(The task) Below is a listing to transcribe in full and exactly; keep the pictures out.

_ _ _ _ _ _ _

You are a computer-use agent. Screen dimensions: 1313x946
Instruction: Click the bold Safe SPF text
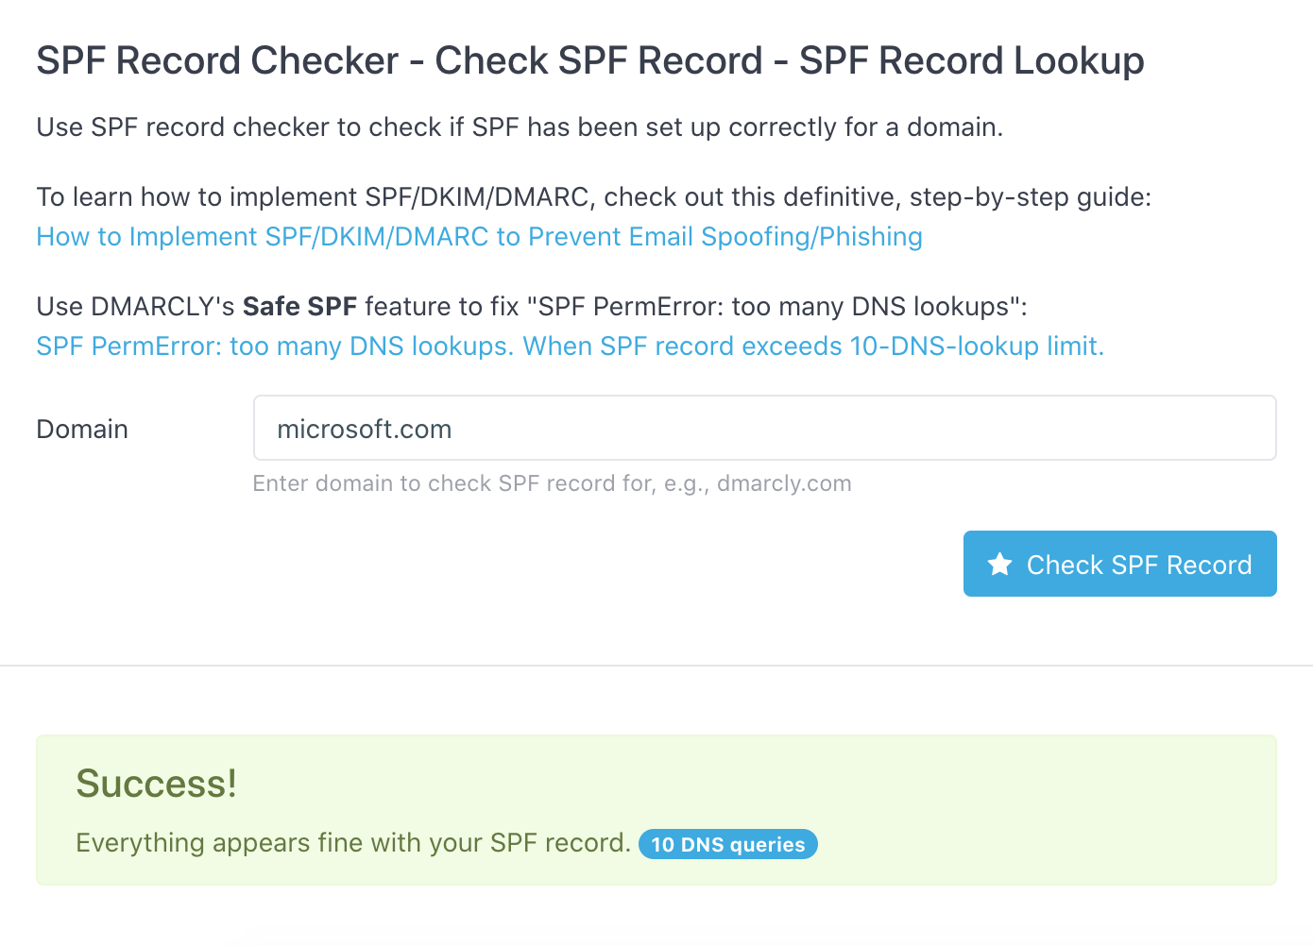(299, 306)
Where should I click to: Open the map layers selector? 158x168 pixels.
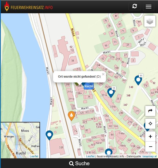click(x=150, y=21)
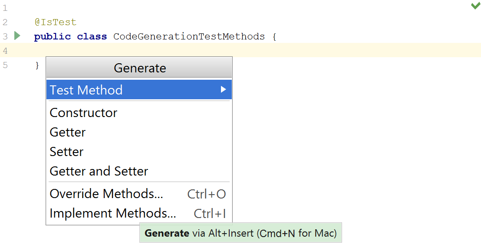
Task: Click the @IsTest annotation text
Action: pos(55,22)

_ _ _ _ _ _ _

(Written solution)
You are a computer-use agent. Screen dimensions: 1313x946
Instruction: Click the bold Safe SPF text
(299, 306)
Where should I click to: Open the map layers selector? 158x168 pixels.
click(x=150, y=21)
Task: Click the @IsTest annotation text
Action: pos(55,22)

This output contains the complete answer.